The first time I came to this great state was in September 2001.  The first time I came to Denver was to visit the airport on 10 September 2001.  The 18th African Children’s Choir were set to fly back to West Africa, via Belfast and Choir 19 (that I was chaperoning) met up with them to hand over some equipment and say goodbye.  We had a concert that evening in Colorado Springs but went with the choir to say goodbye.

A month before we had been in Albuquerque, New Mexico.  I had stayed with a wonderful host family, a brother and sister, and one morning I awoke to see a sky full of 750 hot air balloons, as the Albuquerque International Balloon Fiesta got under way.

As always we were performing a concert in a local church, and I always made a point of helping the local sound engineers out with tuning, repairs and set up – most are volunteers and always appreciated the help.  This time I struck gold, as the engineer was actually a registered flight instructor and a jumbo pilot for one of the major airlines.  Before I knew it I was in the cockpit of a Cessna flying over the New Mexico plains.  I often repeat this story to young people as being mostly blind in one eye I can ‘never be an airplane pilot’, but on that day in 2001 I was just that.

A month later though, I was standing at the gate waving goodbye to Choir 18.  Airports in America were no different to bus stations, it was so different to Heathrow or UK airports were we lived under the shadow of the IRA bombings.  It was friendly and fun.

File:WTC-remnant highres.jpgChoir 18’s flight was just past the point of no return when the planes hit the Twin Towers, so they weren’t turned around and made it to Belfast.

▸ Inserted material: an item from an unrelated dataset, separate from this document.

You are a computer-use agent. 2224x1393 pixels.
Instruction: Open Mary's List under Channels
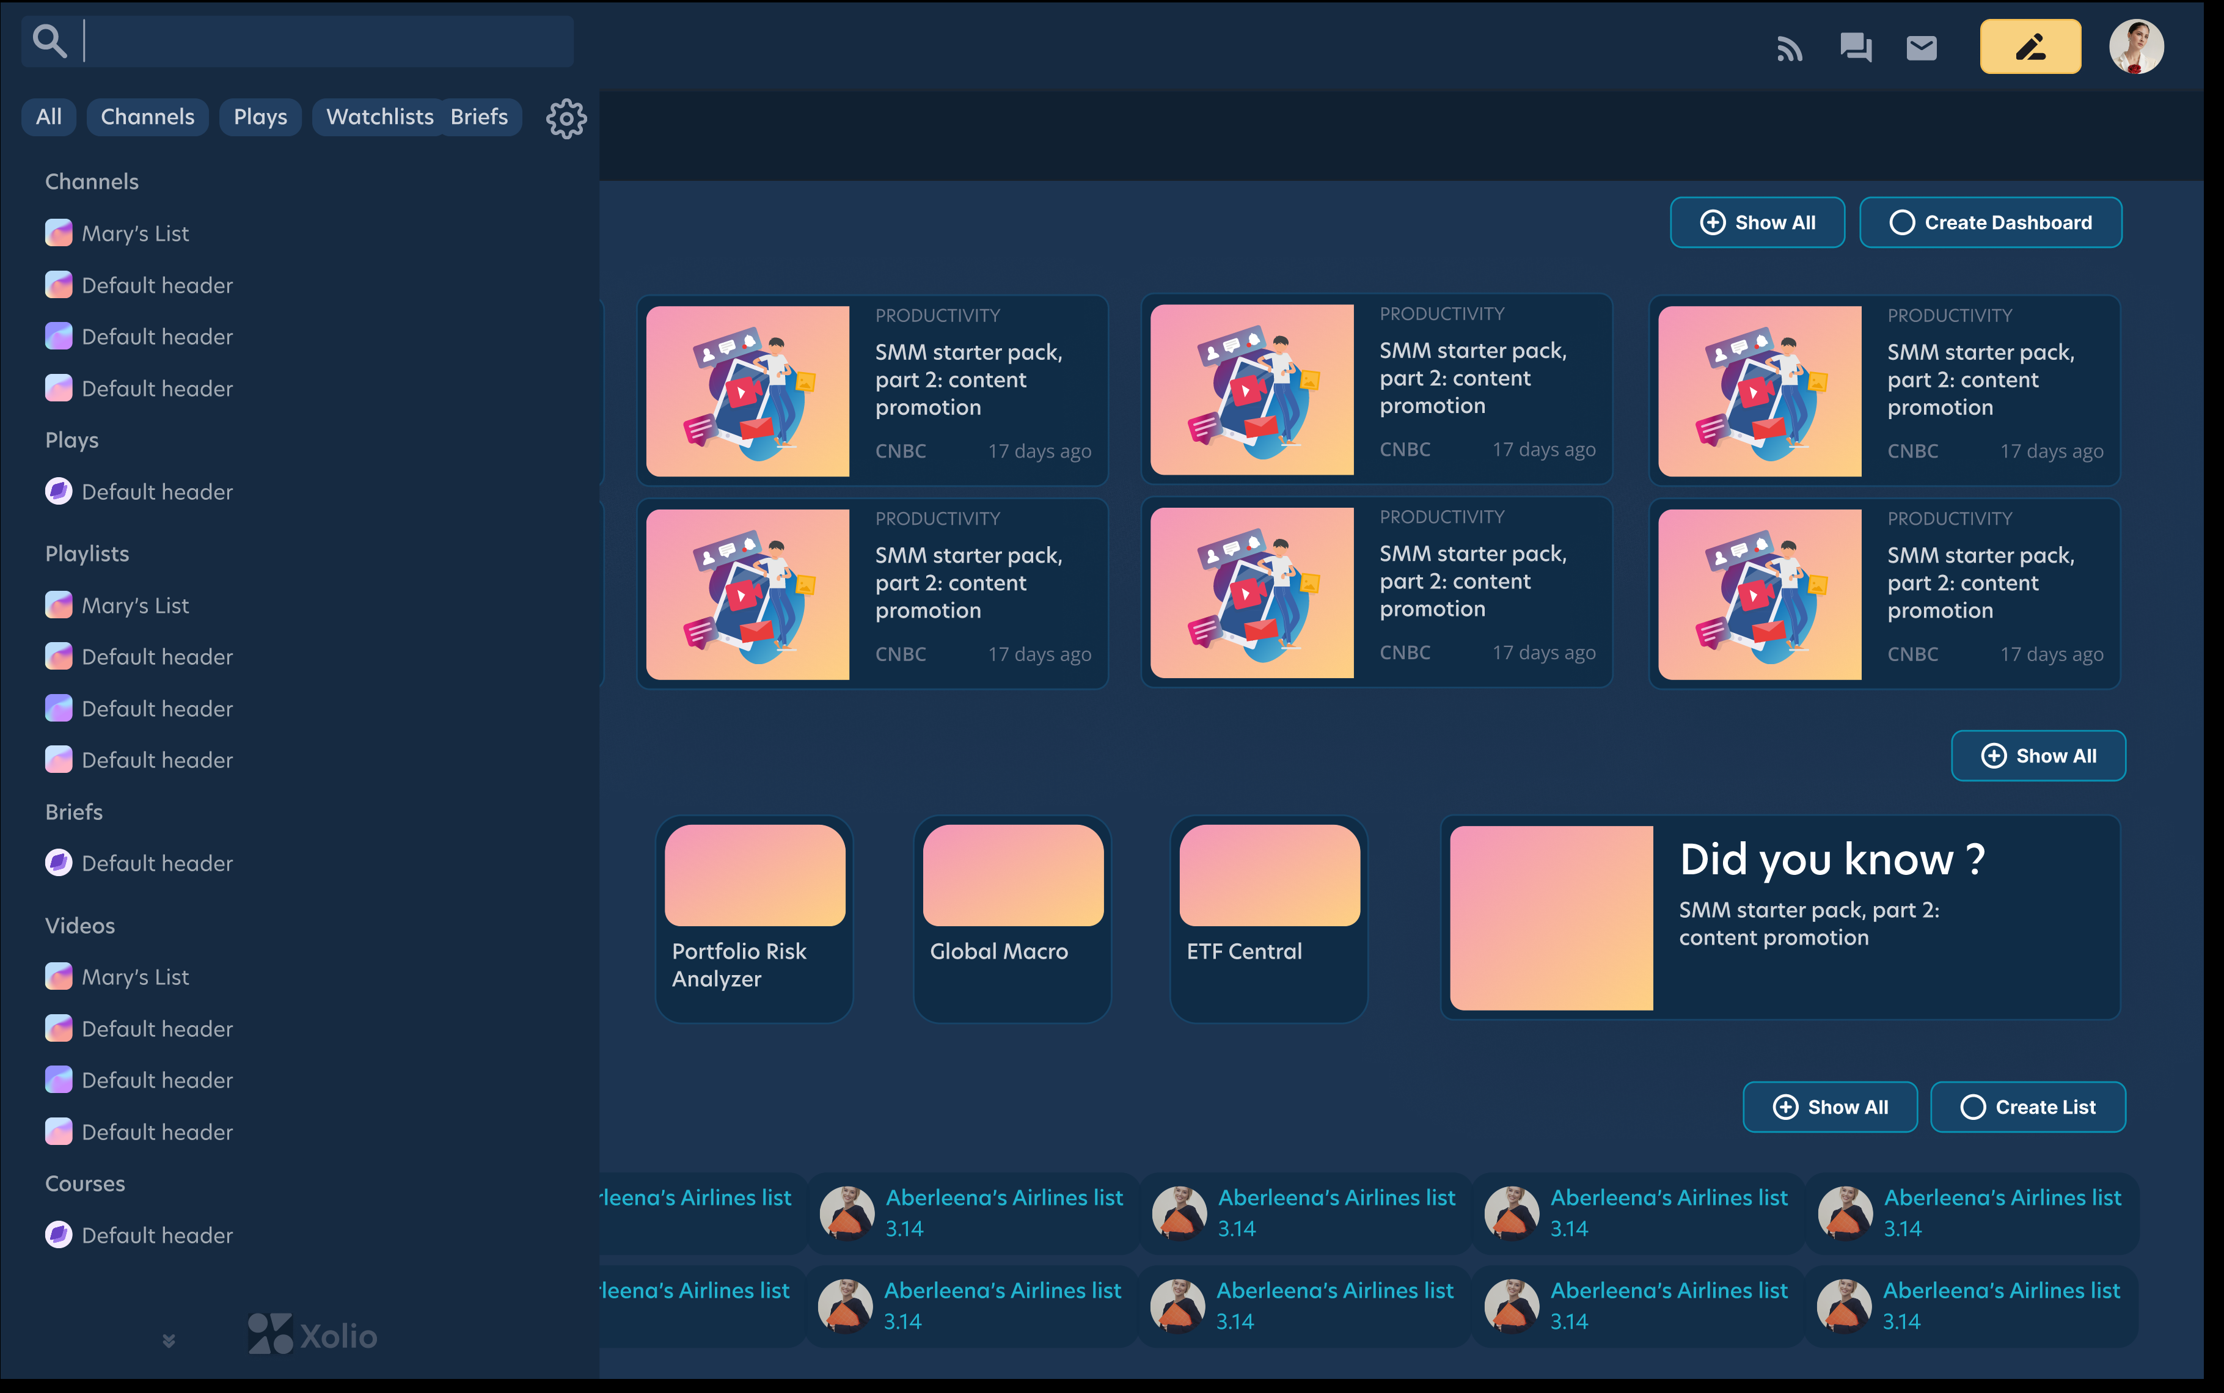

The next few weeks in Colorado will remain with me for ever.  I couldn’t go a night without a host family asking me why ‘everyone hated America so much’.  It was a country waking up to the idea that they weren’t universally loved, that there were people out there that would do them harm, and like most people there initial reaction was horror and a genuine fear that meant they had no concept of the scale of the issue.  The next attack could come at any second, they were in a war they don’t remember entering.  In 2001 you would rarely see any news about the world outside the US, by October that all changed.  The conversations I had were haunting, painful, people were genuinely scared.

During that time, I fell in love with Colorado, and when we left to continue our tour in Utah, the memories of those conversations and the place stuck with me.  A beautiful state, with beautiful people.

Ten years later, I was in a completely different life.  Instead of a volunteer sound engineer with the African Children’s Choir, I was Chief Executive of Web Applications UK – a rapidly growing IT company expanding into the US.  When the question came as to where we would base our new head office, Colorado was always going to be first choice.  We came out in May 2011 and stayed in Colorado Springs for the first time since that 2001 trip, and I fell in love with the state once again.

Today we’re back signing paperwork and preparing the final steps of launching Web Applications US.  It’s and arduous complex process, countries don’t make it as easy as possible for foreigners to form businesses and create jobs.  Vivienne and I are staying in Denver for the first time since I was here with the Choir.  Late last night a young man walked into a midnight premier of “The Dark Knight Rises” and shot and injured seventy men, women and children, twelve of them died, and a number remain in critical condition as I write.  The cinema is just down the road from where we’re staying, and once again I find myself in the heart of a community struggling to come to terms with inexplicable tragedy.

A lot is being said about gun control and second amendment rights.  The media is obsessed with the gunman and his potential motives and wild stories are flying around.  The scale of the tragedy is growing with each fresh announcement, and people are reeling.  I’ll leave those conversations for others, instead I want to focus on the two things that made me fall in love with Colorado all those years ago.  The people and the place.

The Coloradoan spirit is indomitable, they will reel, they will mourn, they will grieve, but they will ultimately survive.  The night of the tragedy I was in Parker meeting with members of the Parker Chamber of Commerce.  We wanted to meet business men and women from the town to get a sense of the spirit of the place.  Web Applications UK is committed to Oldham and it’s local community, it defines the kind of business we want to be.  For Web Applications US we want to ensure that same anchor to the local community exists.

The people I found weren’t suspicious, unfriendly, wary.  They were warm, welcoming and kind.  For a state and a community that has lived through Columbine, September 11 and now the Aurora Shooting, I have no doubt that the people will remain true to themselves and to their spirit.

Finally, I fell in love with the place.  The beautiful Rockies, the lakes, rivers and streams, the rolling hills and grasslands; Colorado is one of the most beautiful places in the entire world.  No crazed gunman will ever change that.  When Web Applications US finally opens shop fully, it will have a beautiful home and employ beautiful people.